# Knicks Workout: Gordon Klaiber



## USSKittyHawk (Jul 22, 2005)

> A source said Klaiber emerged as the greatest revelation in an otherwise drab four-day Orlando camp that ended yesterday with Brown already in the Hamptons. Knick brass was astounded Klaiber hadn't been invited to the actual camp. The Knicks were intrigued enough to invite Klaiber for another workout in Westchester in 10 days. Brown has run all the Westchester workouts, but it's uncertain if he'll still be coach by then.
> 
> 
> As far as Klaiber, the Knicks were concerned he wasn't in tip-top shape, but were intrigued he can play the position they need most - an athletic, tall, sweet-shooting small forward. It would appear a major stretch to take him with the 29th pick, where none of the mock drafts have Klaiber going. But Thomas is known for thinking out of the box, and pegged center Andrew Bynum as a top-10 selection before most executives did last June. Plus, Thomas could take a flyer or trade down into the second round, since he also has the 20th pick.
> There's also the chance Klaiber does not get drafted and the Knicks can sign him to the summer-league squad. Because he played at FDU, Klaiber has flown under the radar. The problem the Knicks face in this draft is a chunk of the big-college, projected first-round picks are combo guards and the Knicks are already overstocked there.

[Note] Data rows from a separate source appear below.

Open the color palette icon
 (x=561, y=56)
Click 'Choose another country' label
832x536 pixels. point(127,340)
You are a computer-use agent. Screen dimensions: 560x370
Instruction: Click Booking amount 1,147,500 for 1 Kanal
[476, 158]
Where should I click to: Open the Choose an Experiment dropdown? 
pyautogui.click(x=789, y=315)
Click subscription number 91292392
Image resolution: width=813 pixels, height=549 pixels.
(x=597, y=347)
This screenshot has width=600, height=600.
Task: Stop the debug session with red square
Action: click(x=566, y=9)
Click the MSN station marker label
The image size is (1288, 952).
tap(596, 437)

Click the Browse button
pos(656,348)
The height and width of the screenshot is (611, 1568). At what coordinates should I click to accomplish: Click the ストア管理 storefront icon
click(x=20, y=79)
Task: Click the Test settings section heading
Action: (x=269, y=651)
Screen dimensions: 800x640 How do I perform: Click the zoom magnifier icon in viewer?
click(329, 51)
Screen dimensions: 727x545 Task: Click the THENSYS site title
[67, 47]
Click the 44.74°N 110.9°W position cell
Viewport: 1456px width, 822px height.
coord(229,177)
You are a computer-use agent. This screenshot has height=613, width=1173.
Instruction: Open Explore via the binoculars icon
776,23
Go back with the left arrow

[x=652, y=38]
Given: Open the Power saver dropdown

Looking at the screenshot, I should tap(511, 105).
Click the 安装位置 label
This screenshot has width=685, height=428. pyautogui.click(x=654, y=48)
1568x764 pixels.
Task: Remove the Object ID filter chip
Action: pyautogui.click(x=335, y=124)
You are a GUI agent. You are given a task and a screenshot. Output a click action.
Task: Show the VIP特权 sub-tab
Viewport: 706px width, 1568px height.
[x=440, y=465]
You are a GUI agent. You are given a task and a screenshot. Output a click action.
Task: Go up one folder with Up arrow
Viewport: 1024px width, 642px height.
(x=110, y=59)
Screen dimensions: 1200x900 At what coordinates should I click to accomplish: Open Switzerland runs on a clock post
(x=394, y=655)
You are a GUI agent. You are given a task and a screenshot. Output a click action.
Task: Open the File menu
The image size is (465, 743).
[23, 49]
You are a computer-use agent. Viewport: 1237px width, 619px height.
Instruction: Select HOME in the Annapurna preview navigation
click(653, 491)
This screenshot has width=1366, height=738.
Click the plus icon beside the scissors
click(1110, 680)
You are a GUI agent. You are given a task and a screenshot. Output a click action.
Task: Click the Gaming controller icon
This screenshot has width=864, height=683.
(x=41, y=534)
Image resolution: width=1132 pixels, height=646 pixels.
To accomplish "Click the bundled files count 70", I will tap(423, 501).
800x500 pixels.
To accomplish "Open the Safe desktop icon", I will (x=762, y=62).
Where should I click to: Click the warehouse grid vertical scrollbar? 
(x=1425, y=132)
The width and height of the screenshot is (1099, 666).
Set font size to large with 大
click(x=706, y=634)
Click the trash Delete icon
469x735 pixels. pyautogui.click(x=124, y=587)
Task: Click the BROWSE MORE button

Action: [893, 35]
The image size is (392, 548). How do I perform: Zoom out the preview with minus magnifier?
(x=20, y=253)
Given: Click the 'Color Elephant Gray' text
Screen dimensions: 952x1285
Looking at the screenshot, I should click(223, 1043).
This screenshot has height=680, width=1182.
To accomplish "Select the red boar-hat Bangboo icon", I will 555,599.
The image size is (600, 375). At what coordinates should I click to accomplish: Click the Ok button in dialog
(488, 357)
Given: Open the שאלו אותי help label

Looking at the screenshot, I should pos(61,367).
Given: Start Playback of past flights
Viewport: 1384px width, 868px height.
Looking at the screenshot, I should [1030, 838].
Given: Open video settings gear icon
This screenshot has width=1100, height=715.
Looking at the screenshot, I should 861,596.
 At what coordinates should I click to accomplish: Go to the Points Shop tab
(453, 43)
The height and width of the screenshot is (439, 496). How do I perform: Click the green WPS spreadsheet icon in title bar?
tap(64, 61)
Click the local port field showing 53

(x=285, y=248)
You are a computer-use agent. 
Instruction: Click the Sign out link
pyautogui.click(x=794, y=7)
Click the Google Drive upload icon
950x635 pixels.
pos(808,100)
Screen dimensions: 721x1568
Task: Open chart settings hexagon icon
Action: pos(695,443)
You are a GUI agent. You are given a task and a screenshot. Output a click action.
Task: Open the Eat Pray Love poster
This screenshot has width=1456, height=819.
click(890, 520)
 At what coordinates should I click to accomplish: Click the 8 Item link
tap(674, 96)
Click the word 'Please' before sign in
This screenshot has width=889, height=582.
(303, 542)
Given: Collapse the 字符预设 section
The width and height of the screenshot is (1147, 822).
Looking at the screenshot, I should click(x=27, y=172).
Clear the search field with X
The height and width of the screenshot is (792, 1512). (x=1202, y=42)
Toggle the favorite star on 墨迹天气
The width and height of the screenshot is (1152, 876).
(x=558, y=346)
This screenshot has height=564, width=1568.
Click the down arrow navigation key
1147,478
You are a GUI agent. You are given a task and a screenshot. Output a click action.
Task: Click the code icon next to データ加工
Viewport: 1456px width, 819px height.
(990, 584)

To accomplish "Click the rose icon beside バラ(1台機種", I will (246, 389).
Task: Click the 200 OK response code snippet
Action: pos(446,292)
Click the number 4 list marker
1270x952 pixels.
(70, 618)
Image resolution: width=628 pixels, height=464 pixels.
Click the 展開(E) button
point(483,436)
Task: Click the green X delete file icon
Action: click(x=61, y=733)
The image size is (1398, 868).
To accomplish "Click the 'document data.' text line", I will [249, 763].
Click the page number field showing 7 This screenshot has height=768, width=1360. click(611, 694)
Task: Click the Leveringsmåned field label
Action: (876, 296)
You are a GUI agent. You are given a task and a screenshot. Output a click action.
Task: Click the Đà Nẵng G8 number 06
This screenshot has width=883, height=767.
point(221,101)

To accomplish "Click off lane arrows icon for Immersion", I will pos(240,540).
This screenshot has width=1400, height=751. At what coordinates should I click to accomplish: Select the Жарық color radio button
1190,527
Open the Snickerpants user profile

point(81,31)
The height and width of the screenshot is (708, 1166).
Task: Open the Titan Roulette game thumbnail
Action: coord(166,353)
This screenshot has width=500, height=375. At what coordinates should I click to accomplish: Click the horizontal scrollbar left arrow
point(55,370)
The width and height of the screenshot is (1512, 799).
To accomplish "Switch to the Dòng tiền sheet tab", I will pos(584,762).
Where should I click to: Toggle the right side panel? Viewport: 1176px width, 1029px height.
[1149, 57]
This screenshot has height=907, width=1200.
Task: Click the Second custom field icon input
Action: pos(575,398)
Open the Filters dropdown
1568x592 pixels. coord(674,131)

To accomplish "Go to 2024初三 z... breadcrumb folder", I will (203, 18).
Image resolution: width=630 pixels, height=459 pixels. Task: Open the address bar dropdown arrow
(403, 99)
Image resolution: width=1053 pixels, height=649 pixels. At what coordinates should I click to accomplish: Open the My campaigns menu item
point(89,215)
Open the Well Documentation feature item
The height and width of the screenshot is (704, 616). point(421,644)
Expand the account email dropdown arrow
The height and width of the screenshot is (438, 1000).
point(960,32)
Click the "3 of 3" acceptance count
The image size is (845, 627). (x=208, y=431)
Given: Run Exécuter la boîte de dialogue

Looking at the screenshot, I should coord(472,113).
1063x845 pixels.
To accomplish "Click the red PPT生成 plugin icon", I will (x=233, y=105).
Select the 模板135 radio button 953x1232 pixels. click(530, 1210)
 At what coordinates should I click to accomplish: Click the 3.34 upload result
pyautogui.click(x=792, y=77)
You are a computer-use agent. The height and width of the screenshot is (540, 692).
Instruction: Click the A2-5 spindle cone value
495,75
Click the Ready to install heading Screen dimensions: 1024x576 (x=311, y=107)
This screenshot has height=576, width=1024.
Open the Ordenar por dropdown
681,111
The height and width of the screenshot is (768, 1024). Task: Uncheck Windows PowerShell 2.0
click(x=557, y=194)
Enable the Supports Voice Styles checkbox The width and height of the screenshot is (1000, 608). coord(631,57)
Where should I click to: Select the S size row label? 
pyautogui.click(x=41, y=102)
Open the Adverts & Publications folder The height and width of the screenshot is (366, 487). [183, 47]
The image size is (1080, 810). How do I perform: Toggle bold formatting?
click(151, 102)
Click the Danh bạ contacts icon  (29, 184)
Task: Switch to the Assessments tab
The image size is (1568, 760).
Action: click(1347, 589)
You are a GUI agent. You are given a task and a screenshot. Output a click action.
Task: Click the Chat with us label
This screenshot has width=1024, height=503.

http://www.nypost.com/php/pfriendly/print.php?url=http://www.nypost.com/sports/knicks/larry_gets_1_more_snub_knicks_marc_berman.htm


----------



## Gotham2krazy (Nov 22, 2005)

So true, there ain't more than 1 damn good, tall shooter in this draft.


----------



## EwingStarksOakley94 (May 13, 2003)

Maybe they can trade with someone for a 2nd round pick and scoop him up there.


----------



## knicksfan (Jan 4, 2003)

If Zeke takes this dude I'll be pissed.


----------



## Gotham2krazy (Nov 22, 2005)

knicksfan said:


> If Zeke takes this dude I'll be pissed.


Nahs, nahs, we have to supporst Zeke's draft choices, he is THE BEST draft picker. I'd much rathe have Maurice Ager or Shawne Williams, BUT remember how everyone booed when we picked David Lee with the 30th pick last year? Now look how he turned out, him and Frye have become untouchables.


----------



## knicksfan (Jan 4, 2003)

I think that Isiah's thinking that Josh Boone can influence this team the same way Channing Frye has done and probably take over as a starter while Frye does his thing as the backup 4-5. This Klaiber workout suggests though that maybe the Knicks are trying to get another pick in the second round. This actually worries me.


----------



## Gotham2krazy (Nov 22, 2005)

knicksfan said:


> I think that Isiah's thinking that Josh Boone can influence this team the same way Channing Frye has done and probably take over as a starter while Frye does his thing as the backup 4-5. This Klaiber workout suggests though that maybe the Knicks are trying to get another pick in the second round. This actually worries me.


Who the hell would put Boone as starter right now and have Frye back him up? Boone doesn't even come close to Frye's offensive game and while Boone was deemed as a "shot blocker" at UConn so was Frye at Arizona, but that is not to knock on Frye. Frye has at least one more year of experience than Boone and faced the toughest, most gruelsome fans in the nation, Knicks fans, us. Nevertheless, Frye can regain his title as a defensive presence and shot blocker if he's working on his game this summer, while Boone on the other hand will be born a draft pick and rookie who hasn't even faced the slightest of challenges as a player yet.


----------